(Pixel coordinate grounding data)
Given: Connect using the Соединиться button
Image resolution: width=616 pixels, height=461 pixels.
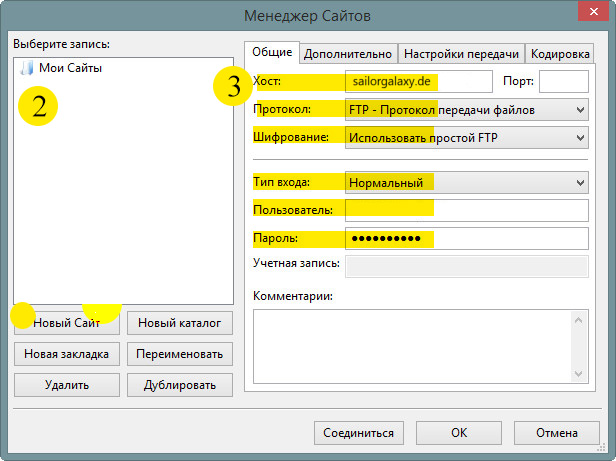Looking at the screenshot, I should [358, 433].
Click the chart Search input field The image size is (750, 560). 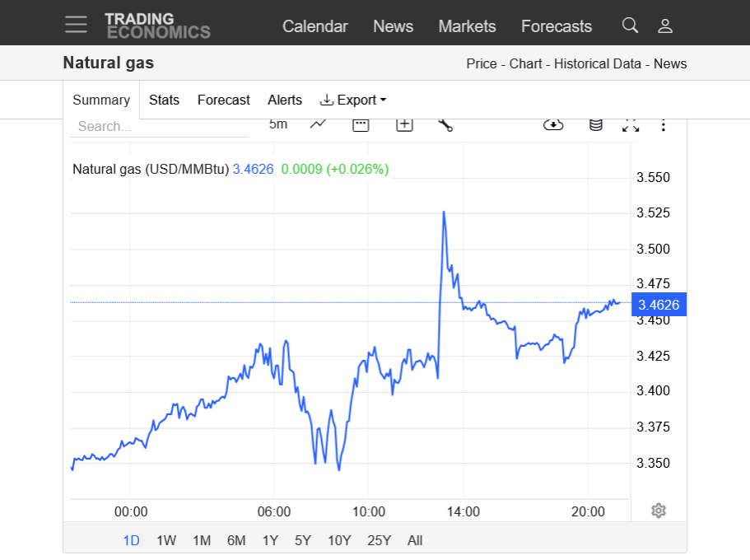tap(160, 126)
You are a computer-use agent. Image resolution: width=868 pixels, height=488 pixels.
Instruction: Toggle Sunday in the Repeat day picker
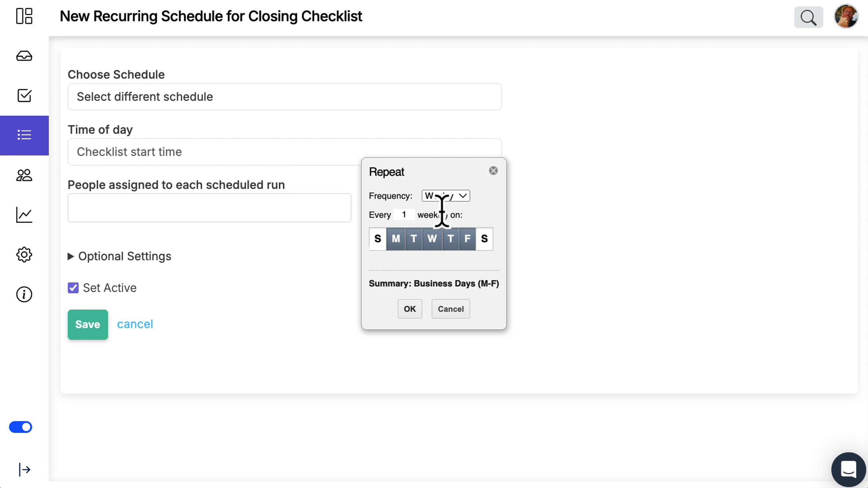tap(378, 239)
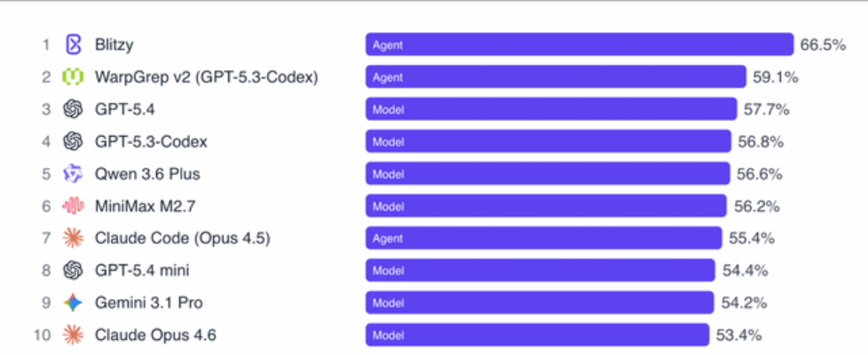The height and width of the screenshot is (355, 868).
Task: Click the Model tag on GPT-5.4's bar
Action: click(389, 109)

▶ [Work order]: Set down word for word every line from the line containing "Instruction: Toggle Sunday" through the last line of the entries, and nothing more; no pictures.

▶ [Your response]:
Instruction: Toggle Sunday in the Repeat day picker
tap(378, 239)
The height and width of the screenshot is (355, 868).
Task: Click the Model tag on GPT-5.4's bar
Action: click(389, 109)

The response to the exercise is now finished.